Statistics add-in software for statistical analysis in Excel
  • Tutorials
  • Correlation / PCA tutorial

Reducing the dimensionality of the data

Due to the large number of variables in the dataset, it is hard to comprehend all of the relationships between the variables using a scatter plot or correlation matrix. Using a data reduction technique such as principal components analysis (PCA) reduces the dimensionality of the dataset whilst retaining as much of the variability in the data as possible. The first few principal components retain most of the variation in the original variables, and, to make interpretation simpler, they can be used to describe the relationships between the original variables and similarities between observations.

PCA is a mathematical technique that reduces dimensionality by creating a new set of variables called principal components. The first principal component is a linear combination of the original variables and explains as much variation as possible in the original data. Each subsequent component explains as much of the remaining variation as possible under the condition that it is uncorrelated with the previous components.

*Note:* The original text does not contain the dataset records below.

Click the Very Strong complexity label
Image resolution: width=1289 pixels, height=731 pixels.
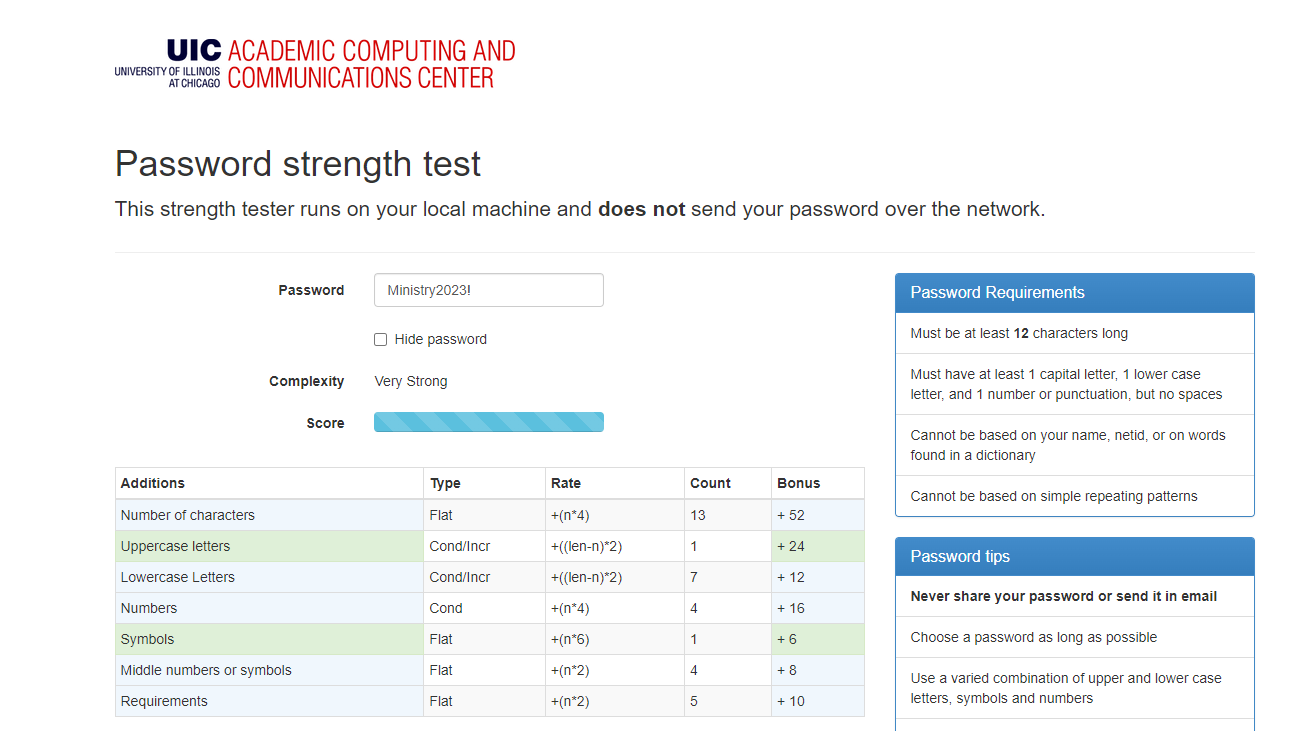tap(410, 381)
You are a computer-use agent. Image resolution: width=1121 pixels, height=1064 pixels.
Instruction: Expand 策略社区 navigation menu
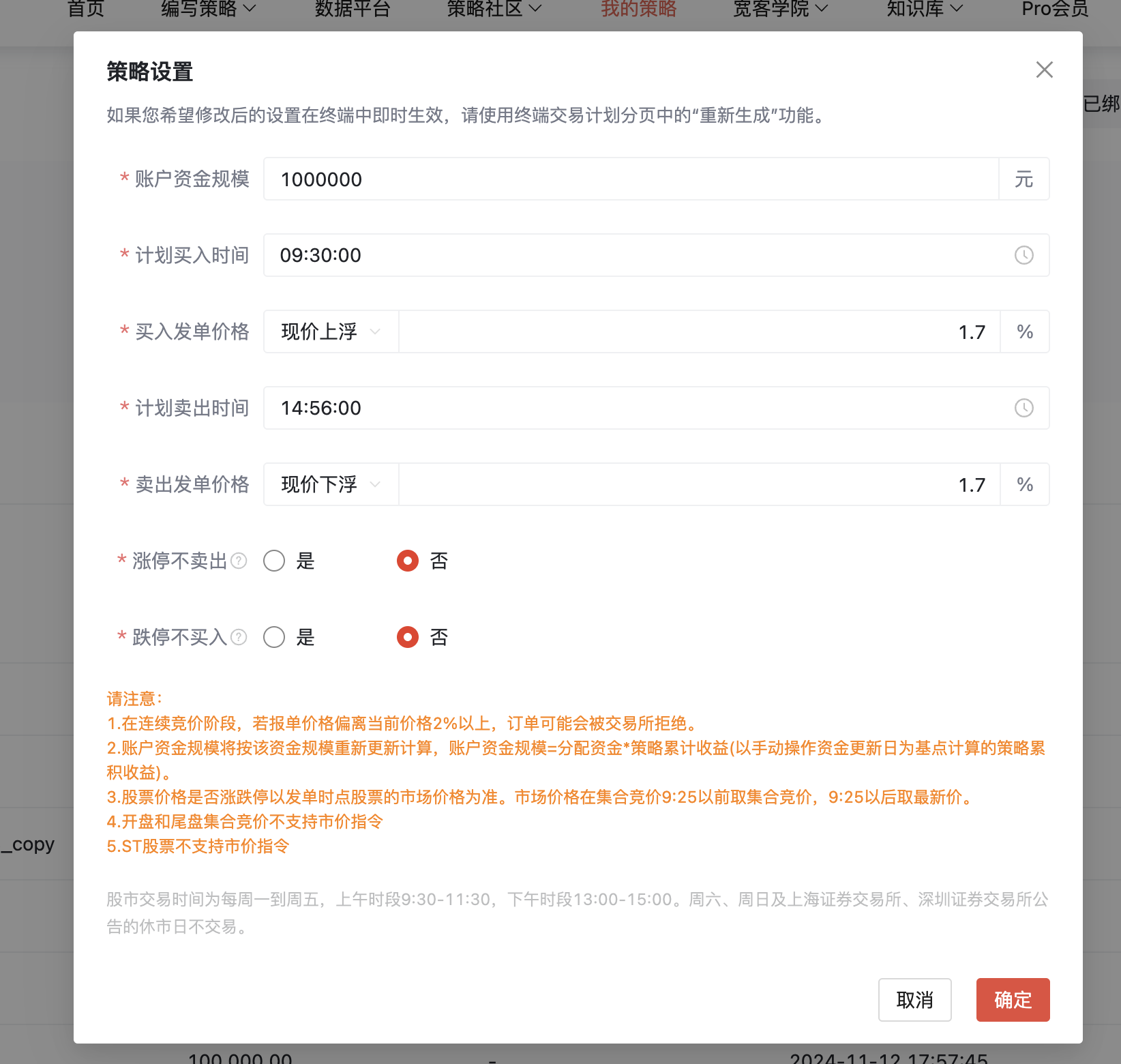coord(494,9)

  1. On the Analyse-it ribbon tab, in the PCA group, click Principal Components.
    The Principal Components task is added to the analysis task pane.
  2. Select Scale.
  3. Select Variances, Coefficients, and Color maps.
  4. Click Recalculate.
    The results are calculated and the analysis report opens.

The variances table shows the amount of variance in the original data explained by each principal component (also called the eigenvalues). Because the data was standardized, a principal component with a variance of 1 indicates that the component accounts for variation equivalent to one of the original variables. Also, the sum of all the variances equals the number of original variables.

PCA variances table

There are many ad-hoc rules regarding the number of components to retain to adequately describe the data. According to the table, the first two principal components account for nearly 70% of the variance in the original 12 variables, whilst the first three components account for nearly 80%.

The coefficients table shows the linear combinations that make each principal component, and the color map shows the structure of the components. Absolute values near zero indicate that a variable contributes little to the component, whereas larger absolute values indicate variables that contribute more to the component. The sign of the coefficients is irrelevant and may even differ when the analysis is performed on different computers.

PCA coefficients table

There is not necessarily a simple interpretable structure to the principal components because they are created to maximize the amount of variance whilst remaining uncorrelated with the other components. By trying to interpret the coefficients in the table, we can see that the first component is an average of many different variables; the second component represents mainly crime, wellness, and, to a lesser extent, schools and housing quality; and the third component – although it still has some reasonable sized contribution from other variables – represents mainly green space.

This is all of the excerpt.